Beginners often have issues with georeferencing of rasters, especially if parallels and meridians are presented by curves, not straight lines. Approaches described below can be used in other GIS software than QGIS, of course if it is capable for it.
I will demonstrate you the general approaches with one of the most complicated examples: as weird as rear –
Bonne projection. The true case from gislab.info: one guy had a raster map in this projection and he needed very badly to work with it in MapInfo. The problem was, that it is impossible to define Bonne projection in MapInfo… oops, proprietary software fails… Imagine yourself in his shoes! The situation is that you must utilise raster map (map is not georeferenced), which projection is not supported by your GIS. What would you do?
Actually it is simple – you just have to georeference the map and then reproject it to the suitable projection. I will use QGIS – my favourite. QGIS utilise the
PROJ.4 library and there is no problem with defining Bonne projection, but there is no Bonne projection in default set of projections, and I have no intentions to define it (of course I can, but I don’t need it) – so technically it is the same shit: there is no projection for my map so I’m unable to georeference it the right way.
Firstly you have to choose desired projection for the map. This is just an example, so let it be lat/long WGS84. Yep, the map will be georeferenced in lat/long WGS84, not in Bonne, so all 2 steps will be performed as one. In this case you must enter your ground control points (GCP) in units of the desired projection. In this example I don’t need to do this (datum and units of the Bonne projected “map” used are the similar to WGS84 lat/lon). Note that we don’t even need to provide software with the information about original CRS of the raster.
Let’s begin – open our image in Georeferencer module. Then enter GCPs. Doing this you have to take into account, that software is not psychic – it is unable to understand, that this black curve is actually a parallel and every pixel on it have the same latitude; so you must demonstrate the form of this parallel to the software! It is the most important approach: if a parallel / meridian is not a straight line – put at least 3 GCP on it, to let software know that there is a curve.

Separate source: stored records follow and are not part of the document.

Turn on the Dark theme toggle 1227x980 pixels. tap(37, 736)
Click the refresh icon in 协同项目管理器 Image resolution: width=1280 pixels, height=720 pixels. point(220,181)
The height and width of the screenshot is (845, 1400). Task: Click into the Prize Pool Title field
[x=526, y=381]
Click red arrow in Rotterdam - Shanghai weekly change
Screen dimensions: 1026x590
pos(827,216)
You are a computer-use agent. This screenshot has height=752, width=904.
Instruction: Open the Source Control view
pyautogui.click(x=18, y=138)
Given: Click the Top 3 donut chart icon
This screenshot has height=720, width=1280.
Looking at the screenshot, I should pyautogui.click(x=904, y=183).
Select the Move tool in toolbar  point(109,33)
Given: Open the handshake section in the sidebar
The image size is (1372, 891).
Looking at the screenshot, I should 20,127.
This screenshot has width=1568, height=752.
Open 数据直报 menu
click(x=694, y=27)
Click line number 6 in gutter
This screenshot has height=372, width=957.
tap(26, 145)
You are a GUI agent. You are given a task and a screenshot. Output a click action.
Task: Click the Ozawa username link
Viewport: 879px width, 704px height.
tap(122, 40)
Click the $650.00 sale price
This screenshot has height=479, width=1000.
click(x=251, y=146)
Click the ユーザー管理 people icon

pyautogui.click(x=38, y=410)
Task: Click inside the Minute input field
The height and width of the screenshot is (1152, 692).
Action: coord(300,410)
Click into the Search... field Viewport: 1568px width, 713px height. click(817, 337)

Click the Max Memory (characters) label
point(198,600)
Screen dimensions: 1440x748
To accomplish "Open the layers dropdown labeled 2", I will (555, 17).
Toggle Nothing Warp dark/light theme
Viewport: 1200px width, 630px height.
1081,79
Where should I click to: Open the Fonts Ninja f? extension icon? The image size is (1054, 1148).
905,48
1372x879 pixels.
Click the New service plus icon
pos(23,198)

This means that if just parallels (or meridians) are curves, we have to use at least 6 GCP (3 for one parallel and 3 for another one), and if both parallels and meridians are curves we have to use at least 9 GCP regardless transformation type we use.

Georeferencing of the “map” which original CRS is Bonne 
At the pictures above test Bonne “map” and GCPs are shown. Note that there are 114 GCP points (and yes, I’ve tried outcomes with more sparse points): in such weird projections you have to add as much GCPs as possible, otherwise the result will be awful even if you will try to georeference raster in its original projection.
Now we have to choose transformation type. In most cases “polynomial 3” will be Ok, but not this time. Look at its result – nasty:

Polynomial_3 Bonne to lat/lon WGS84 transformation result 
At the picture above red dots are GCPs at its actual positions in WGS84 lat/lon. Result is unacceptable. We have to choose “Thin Plate Spline” transformation instead of polynomial.

Transformation settings 
At the picture below you can see a rough approximation of what is happening during transformation:

Vectors of transformation (rough approximation) 
Now it is time to see the result of Thin Plane Spline transformation:

Thin Plate Spline transformation to WGS84 lat/lon 
Taking into account quality of the original raster and accuracy of putting GCPs (I haven’t done my best) results are excellent! Every GCP are where they must be! There are some distortions of course, but note that distortions occured in places with less density of GCPs. Adding another couple of dozens of GCPs will fix this issue.
In the end you are able to use your “weird” map in “normal” projection, supported by target software.
Many thanks for this. I am trying to georeference WW1 British Trench maps, which use a 1,000 yard grid overlaid on a Belgian metric map made with the Bonne projection based on an 1810 French spheroid. Your blog has given me a technique to try, so many thanks from Australia.